Nerea Barros, una directora novel en un desierto de sal y pesticidas
La actriz, Goya por ‘La isla mínima’, narra en su primer corto la tragedia ecológica del mar de Aral
Tiene “100 viejas detrás de la mirada”, dicen de Nerea Barros (Santiago de Compostela, 41 años). Se percibe en La novia gitana, la serie recién estrenada que adapta la novela de Carmen Mola y de la que es protagonista, y en su primer corto como directora, Memoria (2021), proyectado este mes en Curtocircuíto, el festival de cortos de su ciudad de origen.

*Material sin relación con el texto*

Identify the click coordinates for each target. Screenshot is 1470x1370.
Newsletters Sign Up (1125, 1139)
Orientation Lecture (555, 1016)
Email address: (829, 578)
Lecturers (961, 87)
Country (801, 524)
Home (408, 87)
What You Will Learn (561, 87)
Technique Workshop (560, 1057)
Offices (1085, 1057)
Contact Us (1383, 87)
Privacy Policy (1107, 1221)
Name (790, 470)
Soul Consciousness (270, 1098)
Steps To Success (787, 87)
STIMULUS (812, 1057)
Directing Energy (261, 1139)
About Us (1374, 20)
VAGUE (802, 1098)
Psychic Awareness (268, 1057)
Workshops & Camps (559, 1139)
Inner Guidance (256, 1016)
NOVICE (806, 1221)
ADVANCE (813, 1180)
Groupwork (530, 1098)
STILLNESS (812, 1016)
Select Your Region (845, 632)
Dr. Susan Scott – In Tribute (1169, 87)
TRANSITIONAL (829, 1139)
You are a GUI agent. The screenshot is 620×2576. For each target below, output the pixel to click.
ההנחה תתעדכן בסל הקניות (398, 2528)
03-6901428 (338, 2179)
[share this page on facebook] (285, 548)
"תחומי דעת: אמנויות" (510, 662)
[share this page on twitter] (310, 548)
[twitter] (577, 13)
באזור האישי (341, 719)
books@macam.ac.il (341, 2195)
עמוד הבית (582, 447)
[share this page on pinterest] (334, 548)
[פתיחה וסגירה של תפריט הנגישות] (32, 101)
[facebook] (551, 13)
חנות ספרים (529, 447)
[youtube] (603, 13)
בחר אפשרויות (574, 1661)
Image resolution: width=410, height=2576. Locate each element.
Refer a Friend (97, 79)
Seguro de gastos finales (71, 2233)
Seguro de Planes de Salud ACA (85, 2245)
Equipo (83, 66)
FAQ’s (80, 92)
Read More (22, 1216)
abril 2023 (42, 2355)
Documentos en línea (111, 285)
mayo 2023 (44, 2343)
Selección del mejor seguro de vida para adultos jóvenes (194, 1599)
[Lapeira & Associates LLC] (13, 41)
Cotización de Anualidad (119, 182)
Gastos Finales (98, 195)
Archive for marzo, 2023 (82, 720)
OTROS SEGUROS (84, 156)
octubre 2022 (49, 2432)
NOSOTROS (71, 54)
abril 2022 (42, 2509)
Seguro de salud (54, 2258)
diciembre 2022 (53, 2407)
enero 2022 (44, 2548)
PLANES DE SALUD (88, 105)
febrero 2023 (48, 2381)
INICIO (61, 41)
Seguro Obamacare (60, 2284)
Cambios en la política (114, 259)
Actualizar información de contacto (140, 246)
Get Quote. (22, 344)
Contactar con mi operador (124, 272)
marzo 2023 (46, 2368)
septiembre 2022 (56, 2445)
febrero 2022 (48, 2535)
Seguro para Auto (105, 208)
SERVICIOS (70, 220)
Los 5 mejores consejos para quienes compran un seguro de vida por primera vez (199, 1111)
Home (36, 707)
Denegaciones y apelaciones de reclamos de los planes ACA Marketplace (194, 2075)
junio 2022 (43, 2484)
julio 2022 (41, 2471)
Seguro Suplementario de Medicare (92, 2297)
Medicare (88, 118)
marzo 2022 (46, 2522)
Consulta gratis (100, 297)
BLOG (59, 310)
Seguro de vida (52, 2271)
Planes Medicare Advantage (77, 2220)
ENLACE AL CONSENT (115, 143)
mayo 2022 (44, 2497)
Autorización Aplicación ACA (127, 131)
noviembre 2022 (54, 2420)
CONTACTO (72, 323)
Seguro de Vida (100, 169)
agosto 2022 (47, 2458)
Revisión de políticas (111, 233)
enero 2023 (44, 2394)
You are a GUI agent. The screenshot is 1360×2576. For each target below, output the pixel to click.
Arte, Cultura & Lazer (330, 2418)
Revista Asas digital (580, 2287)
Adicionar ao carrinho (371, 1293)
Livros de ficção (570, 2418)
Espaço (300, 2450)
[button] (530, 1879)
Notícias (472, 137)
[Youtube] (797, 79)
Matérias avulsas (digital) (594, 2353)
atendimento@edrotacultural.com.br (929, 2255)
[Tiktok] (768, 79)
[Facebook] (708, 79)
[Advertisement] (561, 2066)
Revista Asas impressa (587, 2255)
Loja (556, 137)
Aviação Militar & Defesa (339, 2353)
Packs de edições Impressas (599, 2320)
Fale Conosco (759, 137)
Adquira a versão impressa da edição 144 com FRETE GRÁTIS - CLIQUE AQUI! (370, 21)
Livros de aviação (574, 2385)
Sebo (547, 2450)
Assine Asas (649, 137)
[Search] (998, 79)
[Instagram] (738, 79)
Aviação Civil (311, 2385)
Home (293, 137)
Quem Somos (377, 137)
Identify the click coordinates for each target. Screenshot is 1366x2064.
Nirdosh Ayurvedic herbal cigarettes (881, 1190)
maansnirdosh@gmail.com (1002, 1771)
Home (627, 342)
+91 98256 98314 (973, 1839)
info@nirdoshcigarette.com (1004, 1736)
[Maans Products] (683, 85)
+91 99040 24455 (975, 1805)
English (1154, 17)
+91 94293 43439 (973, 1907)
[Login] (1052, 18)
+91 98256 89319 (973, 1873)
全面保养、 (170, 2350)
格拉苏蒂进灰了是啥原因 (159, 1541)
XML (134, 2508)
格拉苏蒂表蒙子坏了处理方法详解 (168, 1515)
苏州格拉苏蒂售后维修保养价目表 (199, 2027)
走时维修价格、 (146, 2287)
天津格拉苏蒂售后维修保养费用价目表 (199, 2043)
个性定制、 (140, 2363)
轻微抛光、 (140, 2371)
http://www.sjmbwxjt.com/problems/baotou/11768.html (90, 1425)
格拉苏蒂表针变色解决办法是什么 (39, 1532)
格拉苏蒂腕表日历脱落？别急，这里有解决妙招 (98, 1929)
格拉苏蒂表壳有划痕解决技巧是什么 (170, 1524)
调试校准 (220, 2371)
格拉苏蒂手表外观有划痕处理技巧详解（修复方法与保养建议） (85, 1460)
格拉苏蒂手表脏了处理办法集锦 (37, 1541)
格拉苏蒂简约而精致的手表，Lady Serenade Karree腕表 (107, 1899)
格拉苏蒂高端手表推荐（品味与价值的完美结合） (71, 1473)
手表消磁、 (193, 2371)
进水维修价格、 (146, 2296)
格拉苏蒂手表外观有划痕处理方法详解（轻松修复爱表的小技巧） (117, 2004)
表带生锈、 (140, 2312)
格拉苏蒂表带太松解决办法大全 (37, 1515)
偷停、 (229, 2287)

Sentada en un sillón verde de terciopelo en un pequeño ático de Carabanchel donde vive con tres grandes gatos, mientras toma té con cúrcuma, Barros recuerda que de niña se subía a los tacones rojos de su madre, se cubría con una bata deshilachada y hablaba con las paredes. Parecía una loca. En realidad, ya era, sin saberlo, actriz. A los 14 años protagonizó su primera película, Nena. Estudió enfermería por empeño parental. Durante un tiempo, corrió entre el teatro, la danza y el hospital de Santiago. Hasta que un día se mudó a Madrid por amor al cine —que la acabaría recompensando con el Goya a mejor actriz revelación por La isla mínima— y no volvió a ejercer como enfermera hasta la pandemia.
Entonces, recién aterrizada en Madrid desde Uzbekistán, donde acababa de rodar su corto sobre el legado de los ancianos, y en pleno rodaje de 2020, un documental de Hernán Zin sobre el confinamiento, sintió el impulso de llamar a una residencia de ancianos y unirse a la plantilla. “Quería buscar culpables. Luego llegas, ves que los mayores están solos y quieres darles lo mejor”.
Junto al cambio climático y las mujeres, “los viejos” son su obsesión. Hubo un tiempo en que no los tuvo tan presentes, pero volvieron a ella durante un viaje a Congo. Observar a los gorilas de montaña que sobreviven en armonía con la naturaleza “fue como ver a un ser divino”. “Volví a recordar a mis abuelos, quienes, como buenos gallegos, me transmitieron el amor a la tierra como cultura”.
Memoria es la primera de tres piezas. Las otras dos filmarán barcos varados en el desierto de Mauritania y en el Río de la Plata, en Argentina. En ella, un abuelo y su nieta conversan mientras andan sobre barcos abandonados en el mar de Aral (Uzbekistán). Una masa de agua de la que vivían millones de personas y que fue ahogada para crear latifundios de algodón y arroz. “Ahora es un desierto de sal y pesticidas”, describe Barros. “Los antiguos pescadores, que vieron cómo su mar se retiraba metro a metro, se niegan a marcharse de esos pueblos porque sería morir, olvidar su memoria”.
Cuando ella aterrizó allí ya tenía tablas para rodar. Desde que participó en Morir para contar, un documental dirigido por Zin, había ido compaginando la actuación —en series y películas como La isla de las mentiras o Voces— con la producción y el montaje. Había investigado el mar de Aral y “sabía hasta qué luz iba a tener”. Aunque filmar no fue fácil. Le pedían permisos constantemente y no tenía actores. Hasta que un día apareció una persona de Turismo “con sensibilidad”, que le presentó a un abuelo y una nieta, habitantes de aquel desierto y actores naturales.
El documental ficticio es el lugar desde el que Barros quiere contar las ciénagas de este planeta. Aunque aún no han visto la luz, sus dos primeros largometrajes mostrarán a ancianos y animales que luchan por preservar su historia, y a tres heroínas reales que acuden a peligrosos lugares para salvar primates. Como Memoria, son historias enfangadas, que Barros retrata con luminosidad: “En un lugar decrépito, yo veo la belleza de lo que todavía está”.